In welchen Zeilen der Einträge steht die Zeichenfolge „match“? Finde sie und schreib jede davon vollständig ab.
--*--
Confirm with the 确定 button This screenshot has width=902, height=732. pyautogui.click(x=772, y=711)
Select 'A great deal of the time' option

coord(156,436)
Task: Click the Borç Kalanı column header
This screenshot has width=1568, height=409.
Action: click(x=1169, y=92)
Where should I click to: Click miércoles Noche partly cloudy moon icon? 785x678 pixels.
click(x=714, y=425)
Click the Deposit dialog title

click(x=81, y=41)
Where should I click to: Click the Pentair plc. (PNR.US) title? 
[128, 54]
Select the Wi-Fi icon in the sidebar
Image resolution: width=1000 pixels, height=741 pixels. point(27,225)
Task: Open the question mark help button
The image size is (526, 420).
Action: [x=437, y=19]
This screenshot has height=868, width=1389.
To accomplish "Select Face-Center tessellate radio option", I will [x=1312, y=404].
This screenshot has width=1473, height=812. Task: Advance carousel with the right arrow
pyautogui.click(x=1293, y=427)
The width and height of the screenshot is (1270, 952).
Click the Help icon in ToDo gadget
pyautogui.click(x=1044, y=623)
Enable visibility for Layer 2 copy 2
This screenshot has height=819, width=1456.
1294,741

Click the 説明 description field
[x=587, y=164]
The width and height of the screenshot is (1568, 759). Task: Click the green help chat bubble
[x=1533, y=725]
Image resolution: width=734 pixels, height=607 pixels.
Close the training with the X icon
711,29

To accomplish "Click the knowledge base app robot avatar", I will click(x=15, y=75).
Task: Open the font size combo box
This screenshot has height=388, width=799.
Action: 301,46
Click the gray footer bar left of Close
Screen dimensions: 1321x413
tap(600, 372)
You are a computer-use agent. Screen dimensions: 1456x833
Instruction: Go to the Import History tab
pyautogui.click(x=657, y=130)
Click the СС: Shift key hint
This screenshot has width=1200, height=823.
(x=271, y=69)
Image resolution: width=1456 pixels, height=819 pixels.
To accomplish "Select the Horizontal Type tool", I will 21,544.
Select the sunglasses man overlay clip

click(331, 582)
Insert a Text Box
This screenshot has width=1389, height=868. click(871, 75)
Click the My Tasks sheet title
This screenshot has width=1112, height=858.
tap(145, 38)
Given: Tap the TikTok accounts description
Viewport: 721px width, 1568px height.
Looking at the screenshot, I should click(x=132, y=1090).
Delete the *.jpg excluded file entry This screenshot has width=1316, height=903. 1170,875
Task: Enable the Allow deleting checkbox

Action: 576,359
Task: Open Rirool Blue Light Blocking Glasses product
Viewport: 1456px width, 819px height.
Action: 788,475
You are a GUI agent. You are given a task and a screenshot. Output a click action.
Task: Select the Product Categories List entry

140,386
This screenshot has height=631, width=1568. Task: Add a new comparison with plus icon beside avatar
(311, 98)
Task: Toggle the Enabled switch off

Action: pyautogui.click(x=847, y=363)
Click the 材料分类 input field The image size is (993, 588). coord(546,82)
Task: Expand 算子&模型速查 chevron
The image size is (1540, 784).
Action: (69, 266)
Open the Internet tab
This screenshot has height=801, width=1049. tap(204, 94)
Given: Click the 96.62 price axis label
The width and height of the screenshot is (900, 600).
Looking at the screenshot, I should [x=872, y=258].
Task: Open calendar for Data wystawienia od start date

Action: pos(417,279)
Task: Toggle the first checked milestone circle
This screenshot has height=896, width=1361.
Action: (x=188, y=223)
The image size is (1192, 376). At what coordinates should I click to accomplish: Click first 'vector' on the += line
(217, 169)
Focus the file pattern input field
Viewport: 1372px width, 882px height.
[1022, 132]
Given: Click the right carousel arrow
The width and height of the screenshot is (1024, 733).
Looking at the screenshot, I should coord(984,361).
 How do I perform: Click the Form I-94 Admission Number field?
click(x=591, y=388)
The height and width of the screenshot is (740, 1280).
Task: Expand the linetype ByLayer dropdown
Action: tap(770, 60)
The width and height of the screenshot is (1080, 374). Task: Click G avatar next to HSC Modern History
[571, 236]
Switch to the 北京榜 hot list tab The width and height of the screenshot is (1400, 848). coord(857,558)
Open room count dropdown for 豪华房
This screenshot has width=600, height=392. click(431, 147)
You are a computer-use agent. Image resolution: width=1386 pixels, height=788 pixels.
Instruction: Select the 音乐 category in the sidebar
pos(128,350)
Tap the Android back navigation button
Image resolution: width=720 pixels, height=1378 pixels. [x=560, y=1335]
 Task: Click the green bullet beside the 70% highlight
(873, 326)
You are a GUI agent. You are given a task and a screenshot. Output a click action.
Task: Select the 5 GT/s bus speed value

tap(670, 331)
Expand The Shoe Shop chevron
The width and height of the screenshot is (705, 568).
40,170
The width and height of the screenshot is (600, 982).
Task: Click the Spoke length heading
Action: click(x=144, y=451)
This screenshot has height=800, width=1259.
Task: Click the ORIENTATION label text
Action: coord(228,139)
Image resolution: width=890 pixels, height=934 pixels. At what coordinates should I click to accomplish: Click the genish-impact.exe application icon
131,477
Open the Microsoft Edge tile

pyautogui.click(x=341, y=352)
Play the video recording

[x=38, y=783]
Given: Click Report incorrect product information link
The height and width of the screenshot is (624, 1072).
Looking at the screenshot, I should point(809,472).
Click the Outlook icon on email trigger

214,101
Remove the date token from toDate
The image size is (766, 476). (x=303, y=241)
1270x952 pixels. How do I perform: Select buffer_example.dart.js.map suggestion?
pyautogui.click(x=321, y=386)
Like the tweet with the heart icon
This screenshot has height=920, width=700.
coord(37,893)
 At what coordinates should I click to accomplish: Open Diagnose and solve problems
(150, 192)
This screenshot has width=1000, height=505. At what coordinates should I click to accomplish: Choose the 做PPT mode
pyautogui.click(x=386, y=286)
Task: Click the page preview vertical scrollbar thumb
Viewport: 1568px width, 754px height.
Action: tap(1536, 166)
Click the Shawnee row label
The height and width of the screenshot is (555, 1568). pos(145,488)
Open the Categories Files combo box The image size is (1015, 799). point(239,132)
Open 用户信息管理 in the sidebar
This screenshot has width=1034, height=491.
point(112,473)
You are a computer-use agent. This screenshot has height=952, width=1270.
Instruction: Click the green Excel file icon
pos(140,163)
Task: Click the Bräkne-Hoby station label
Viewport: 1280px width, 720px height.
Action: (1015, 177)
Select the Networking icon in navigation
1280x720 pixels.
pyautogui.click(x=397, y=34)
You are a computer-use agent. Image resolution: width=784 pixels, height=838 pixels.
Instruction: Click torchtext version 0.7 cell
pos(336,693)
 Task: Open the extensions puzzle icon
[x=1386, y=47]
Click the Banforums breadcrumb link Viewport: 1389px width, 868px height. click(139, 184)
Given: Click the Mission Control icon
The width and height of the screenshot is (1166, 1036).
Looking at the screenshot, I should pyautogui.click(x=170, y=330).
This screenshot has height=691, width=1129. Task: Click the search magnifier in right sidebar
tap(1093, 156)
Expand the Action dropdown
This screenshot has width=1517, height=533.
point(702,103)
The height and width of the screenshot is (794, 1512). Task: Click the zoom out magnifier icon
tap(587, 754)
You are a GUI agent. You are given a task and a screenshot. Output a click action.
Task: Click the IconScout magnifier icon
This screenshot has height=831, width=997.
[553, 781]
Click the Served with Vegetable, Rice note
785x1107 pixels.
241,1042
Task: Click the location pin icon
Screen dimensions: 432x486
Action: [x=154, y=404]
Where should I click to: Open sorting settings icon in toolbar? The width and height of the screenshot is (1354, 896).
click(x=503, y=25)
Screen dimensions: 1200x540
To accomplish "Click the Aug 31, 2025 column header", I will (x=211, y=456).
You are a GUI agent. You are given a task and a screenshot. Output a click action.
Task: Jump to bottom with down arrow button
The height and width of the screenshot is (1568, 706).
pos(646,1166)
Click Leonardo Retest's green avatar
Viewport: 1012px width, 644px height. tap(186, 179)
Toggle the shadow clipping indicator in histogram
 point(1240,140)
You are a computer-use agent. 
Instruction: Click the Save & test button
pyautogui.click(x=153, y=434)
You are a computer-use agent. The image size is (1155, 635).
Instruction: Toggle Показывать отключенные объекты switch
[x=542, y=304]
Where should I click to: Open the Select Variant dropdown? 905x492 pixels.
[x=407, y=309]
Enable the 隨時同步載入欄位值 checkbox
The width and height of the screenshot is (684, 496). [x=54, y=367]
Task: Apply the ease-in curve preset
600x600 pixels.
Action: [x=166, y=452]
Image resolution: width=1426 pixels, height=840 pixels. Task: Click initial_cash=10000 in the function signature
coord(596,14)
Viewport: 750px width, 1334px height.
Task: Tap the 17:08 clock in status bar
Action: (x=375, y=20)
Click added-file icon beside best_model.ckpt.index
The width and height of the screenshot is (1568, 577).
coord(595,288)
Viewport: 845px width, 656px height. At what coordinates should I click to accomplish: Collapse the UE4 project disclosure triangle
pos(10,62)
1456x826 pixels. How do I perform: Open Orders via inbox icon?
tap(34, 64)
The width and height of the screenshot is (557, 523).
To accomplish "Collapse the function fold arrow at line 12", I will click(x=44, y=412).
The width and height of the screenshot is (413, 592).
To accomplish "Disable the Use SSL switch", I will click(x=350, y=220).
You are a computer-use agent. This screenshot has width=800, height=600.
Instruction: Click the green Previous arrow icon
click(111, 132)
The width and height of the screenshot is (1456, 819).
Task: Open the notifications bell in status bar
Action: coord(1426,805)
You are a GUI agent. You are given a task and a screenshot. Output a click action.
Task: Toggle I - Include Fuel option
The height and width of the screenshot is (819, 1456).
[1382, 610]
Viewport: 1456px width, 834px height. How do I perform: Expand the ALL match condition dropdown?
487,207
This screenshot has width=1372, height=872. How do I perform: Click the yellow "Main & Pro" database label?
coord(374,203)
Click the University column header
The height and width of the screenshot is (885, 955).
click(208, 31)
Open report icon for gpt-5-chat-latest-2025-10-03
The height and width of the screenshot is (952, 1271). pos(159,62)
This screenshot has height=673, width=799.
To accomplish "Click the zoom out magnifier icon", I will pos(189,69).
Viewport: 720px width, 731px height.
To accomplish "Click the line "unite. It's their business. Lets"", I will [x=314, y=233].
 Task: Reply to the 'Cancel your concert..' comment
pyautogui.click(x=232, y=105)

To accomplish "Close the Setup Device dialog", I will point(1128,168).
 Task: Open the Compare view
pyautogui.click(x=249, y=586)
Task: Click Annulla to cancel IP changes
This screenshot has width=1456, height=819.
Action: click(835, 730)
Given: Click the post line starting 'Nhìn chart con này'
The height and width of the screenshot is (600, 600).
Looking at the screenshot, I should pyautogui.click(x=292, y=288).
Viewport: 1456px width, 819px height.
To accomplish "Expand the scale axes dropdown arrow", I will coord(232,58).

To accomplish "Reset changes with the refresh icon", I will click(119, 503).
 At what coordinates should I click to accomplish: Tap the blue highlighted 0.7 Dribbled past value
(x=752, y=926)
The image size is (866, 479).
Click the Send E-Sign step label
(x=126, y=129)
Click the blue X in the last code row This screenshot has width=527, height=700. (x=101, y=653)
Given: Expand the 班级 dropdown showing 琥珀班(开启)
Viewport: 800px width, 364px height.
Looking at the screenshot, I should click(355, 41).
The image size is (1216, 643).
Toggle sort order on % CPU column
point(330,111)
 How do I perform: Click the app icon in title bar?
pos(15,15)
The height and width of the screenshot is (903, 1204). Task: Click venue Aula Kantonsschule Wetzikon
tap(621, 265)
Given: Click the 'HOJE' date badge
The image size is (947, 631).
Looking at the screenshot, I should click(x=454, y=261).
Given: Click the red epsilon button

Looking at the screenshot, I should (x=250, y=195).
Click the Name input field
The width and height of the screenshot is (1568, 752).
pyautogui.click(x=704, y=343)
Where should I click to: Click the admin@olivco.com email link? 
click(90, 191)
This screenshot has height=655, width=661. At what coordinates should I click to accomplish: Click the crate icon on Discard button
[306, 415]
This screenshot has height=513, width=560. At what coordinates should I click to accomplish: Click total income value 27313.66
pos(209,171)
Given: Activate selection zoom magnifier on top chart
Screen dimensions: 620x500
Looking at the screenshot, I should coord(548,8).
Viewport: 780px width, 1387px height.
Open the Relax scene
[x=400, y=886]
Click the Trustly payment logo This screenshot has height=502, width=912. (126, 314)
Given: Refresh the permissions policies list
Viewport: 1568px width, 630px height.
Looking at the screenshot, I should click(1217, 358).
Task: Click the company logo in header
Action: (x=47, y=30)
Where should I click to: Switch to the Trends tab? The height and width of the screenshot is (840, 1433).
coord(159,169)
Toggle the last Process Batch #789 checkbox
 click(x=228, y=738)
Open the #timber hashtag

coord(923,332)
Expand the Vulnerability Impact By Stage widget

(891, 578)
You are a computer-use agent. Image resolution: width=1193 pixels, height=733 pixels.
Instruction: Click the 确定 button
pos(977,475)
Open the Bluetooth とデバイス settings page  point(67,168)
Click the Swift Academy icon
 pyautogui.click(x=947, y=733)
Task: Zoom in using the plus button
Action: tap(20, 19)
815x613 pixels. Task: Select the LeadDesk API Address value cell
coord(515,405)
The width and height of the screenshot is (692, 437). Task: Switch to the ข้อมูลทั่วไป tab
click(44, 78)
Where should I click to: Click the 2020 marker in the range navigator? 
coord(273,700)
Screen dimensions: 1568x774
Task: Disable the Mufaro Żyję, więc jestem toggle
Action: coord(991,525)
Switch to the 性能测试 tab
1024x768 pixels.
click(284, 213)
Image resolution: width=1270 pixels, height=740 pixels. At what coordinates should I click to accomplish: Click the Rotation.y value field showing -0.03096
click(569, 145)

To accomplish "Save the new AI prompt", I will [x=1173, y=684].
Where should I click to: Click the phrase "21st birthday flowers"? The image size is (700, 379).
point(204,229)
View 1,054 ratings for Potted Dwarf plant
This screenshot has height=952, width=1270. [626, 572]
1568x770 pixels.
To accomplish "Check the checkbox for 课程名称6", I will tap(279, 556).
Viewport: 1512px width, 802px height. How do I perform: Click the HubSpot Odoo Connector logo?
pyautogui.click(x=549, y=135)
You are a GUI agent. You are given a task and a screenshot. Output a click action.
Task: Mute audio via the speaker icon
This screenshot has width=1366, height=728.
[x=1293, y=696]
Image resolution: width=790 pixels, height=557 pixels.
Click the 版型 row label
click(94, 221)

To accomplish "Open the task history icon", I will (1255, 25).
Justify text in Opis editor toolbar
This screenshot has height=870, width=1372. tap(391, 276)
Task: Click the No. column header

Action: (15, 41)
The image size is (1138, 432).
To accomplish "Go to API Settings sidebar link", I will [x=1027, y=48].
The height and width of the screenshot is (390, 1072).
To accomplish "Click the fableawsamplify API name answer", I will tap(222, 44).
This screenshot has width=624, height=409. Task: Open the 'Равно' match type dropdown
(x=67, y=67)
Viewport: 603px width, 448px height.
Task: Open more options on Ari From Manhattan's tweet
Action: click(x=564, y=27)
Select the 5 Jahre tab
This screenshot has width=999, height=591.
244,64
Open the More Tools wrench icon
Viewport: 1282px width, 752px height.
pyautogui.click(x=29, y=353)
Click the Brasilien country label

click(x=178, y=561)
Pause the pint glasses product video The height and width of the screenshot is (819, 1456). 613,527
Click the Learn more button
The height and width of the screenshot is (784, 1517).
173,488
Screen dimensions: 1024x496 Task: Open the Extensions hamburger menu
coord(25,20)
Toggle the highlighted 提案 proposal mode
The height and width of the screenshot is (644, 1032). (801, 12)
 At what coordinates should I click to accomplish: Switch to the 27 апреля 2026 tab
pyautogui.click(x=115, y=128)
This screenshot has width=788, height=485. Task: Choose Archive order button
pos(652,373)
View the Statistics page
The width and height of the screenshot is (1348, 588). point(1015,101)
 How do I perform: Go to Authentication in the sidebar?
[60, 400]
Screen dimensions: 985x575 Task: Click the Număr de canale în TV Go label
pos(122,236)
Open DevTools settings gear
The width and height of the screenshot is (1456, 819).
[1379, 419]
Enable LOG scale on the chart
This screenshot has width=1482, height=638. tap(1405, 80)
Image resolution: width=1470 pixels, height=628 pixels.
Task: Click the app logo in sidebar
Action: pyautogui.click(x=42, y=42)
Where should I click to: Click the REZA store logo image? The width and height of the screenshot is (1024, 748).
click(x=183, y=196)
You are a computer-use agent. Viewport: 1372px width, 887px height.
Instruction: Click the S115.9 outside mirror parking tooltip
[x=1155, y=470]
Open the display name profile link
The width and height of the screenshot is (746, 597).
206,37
--*--
*LÖSUNG DER AUFGABE*.
Viewport: 1456px width, 834px height. How do I perform: Expand the ALL match condition dropdown?
This screenshot has width=624, height=409. Task: Open the 'Равно' match type dropdown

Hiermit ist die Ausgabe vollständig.